Archive for August, 2006

Papillon's Are Free or The Musings of a Slugabed

Ugh. I woke up this morning with my arms outstretched, like on a cross, flat on my back, disoriented and sore. The sun was bright and high; it was much later than normal. Shouldn’t I BE somewhere? Was this Friday? My sleepy gaze fixed on the bright white ceiling above me and I dimly recalled that I now owned an ugly fan, which was blowing my eyes dry. It was still broiling hot in the room and all of my muscles and bones ached from tossing and turning on the thin mat on the hardwood floor. My sciatic nerve was screaming pain down one leg, too, because I had picked up a three-gallon tub of cat litter the day before and poured it out at an angle this 51-year-old back hasn't twisted into since the tenth grade. As my mind cleared I smiled at the four ogling light bulb eyes staring down at me from the useless fan. All things considered, I haven’t felt this good in years.

I got up and surveyed the empty rooms of our modern, boxy new house in East Lansing as I limped around looking for a place to sit and drink my diet caffeinated soda. No coffeemaker here. My heavy footsteps echoed hollowly in the furniture void. Even Roobie the Cat sounded like two cats in this place. Hunkered down with her belly to the floor, her fur puffed up to look menacing and her neck stretched cartoon-like around every corner, Roobie had skittishly surveyed her new digs while announcing her displeasure with a primal growling. She was in danger, all right. Conditions were ideal to scare the tar out of her with a sudden, loud clap; I’d seen her do a six-foot back flip at times like this. But I empathized with her nerves and let her be. Karl the Merciful …

My new job has brought me to this place. The family will follow shortly. My older son is to arrive in four days for high school soccer tryouts and my wife and other son will arrive in a little over a week with the furniture. Until then home is Camp Gude where roughing-it inspired creativity rules. Last night I carved up a thick, gigantic watermelon with a wiggly plastic knife from MacDonald’s … alas, there was no one here to witness this great thing.

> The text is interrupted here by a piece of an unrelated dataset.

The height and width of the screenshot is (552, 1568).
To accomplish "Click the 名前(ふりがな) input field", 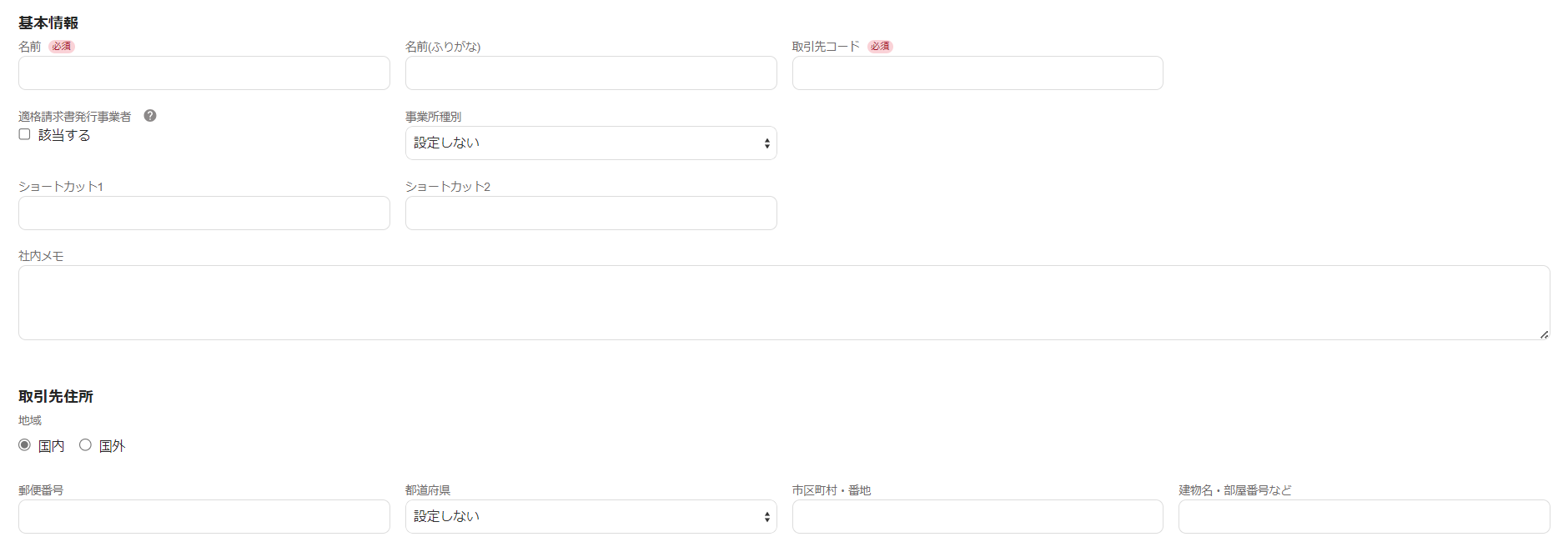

Roobie and I traveled last week from Connecticut to Michigan in my old Ford station wagon on the first leg of our move toward this new life (my wife was certain the car wouldn’t make the trip, but it was paid for, so it was going). The vehicle was loaded with precious things I wouldn’t trust to the movers: computers, cameras, video tapes, clothes and even a decade-old Ficus Benjamina that I had somehow kept alive despite my predisposition to an absentminded nature (I wasn’t going to give up on Fikey now). Contentedly riding shotgun was my New York City sidekick kid sister, Betsy, a romantic and a great lover of all road trips, who dutifully barked out map directions when she wasn’t distracted by her crocheting. In our boredom we nicknamed things Bush-style. The plant became Fikey, the vehicle, pathetically, Fordy. Bush is more inspired.

I was en-voyage to a fresh, new world filled with adventure. There were windmills to slay and horizons to be expanded. Betsy was Sancho Panza to my Don Quixote nodding her head in dubious support as I enthusiastically outlined my strategy for attacking the new job. She was Watson to my Holmes as we scrutinized the confounding clues to my curious anxiety over the demise of my old lifestyle.

I was leaving a stressful, all-consuming but secure and rewarding workaday life in the manic big city for a shot at a simpler family-oriented life in the soothing embrace of small-town America, a life that meant exciting new professional challenges, new friends and a whole new set of worries. I’m still stunned that I actually left my job in graphics at Newsweek, a position I valued and had worked hard to get. But it was time to pull over. This engine was running low on fuel.

Mine was not your run-of-the-mill job/city/house/schools/friends change, either. I was out to tackle a whole new line of work after having snagged the elusive dream that many of us who have spent years covering hard news view as the seductive calm waters outside the churning storm of our intense careers: a job teaching at a great university. Only two weeks remain before I walk into my first classroom as a faculty lecturer in the School of Journalism at Michigan State University. An army of 45,000 or so students will start invading little East Lansing next week. I won’t be enjoying my favorite table at the Espresso Royale across from campus for long.

Don’t wake me …

I’m writing this for the amusement of some of my friends in the information graphics business who have secretly suggested that they view me as Papillon, the convict who escaped from Devil’s Island prison and floated away on a raft never to be seen again. Unlike the movie, they want to know how it all turns out. “Will Gude really make a clean getaway after 27 years in the pen? Stay tuned next week for an all-new exciting episode in the continuing saga…” Well, maybe not next week ... things are starting to gel here, fast!

But I gotta say ... sleeping in for a half-day in an unfamiliar dwelling filled with empty but expectant rooms while I eat cereal out of a paper Batman party bowl with a plastic spoon on Suicide Friday, the most intense day of my life for the ten years that I worked at Newsweek, sure makes it feel like I made a clean getway.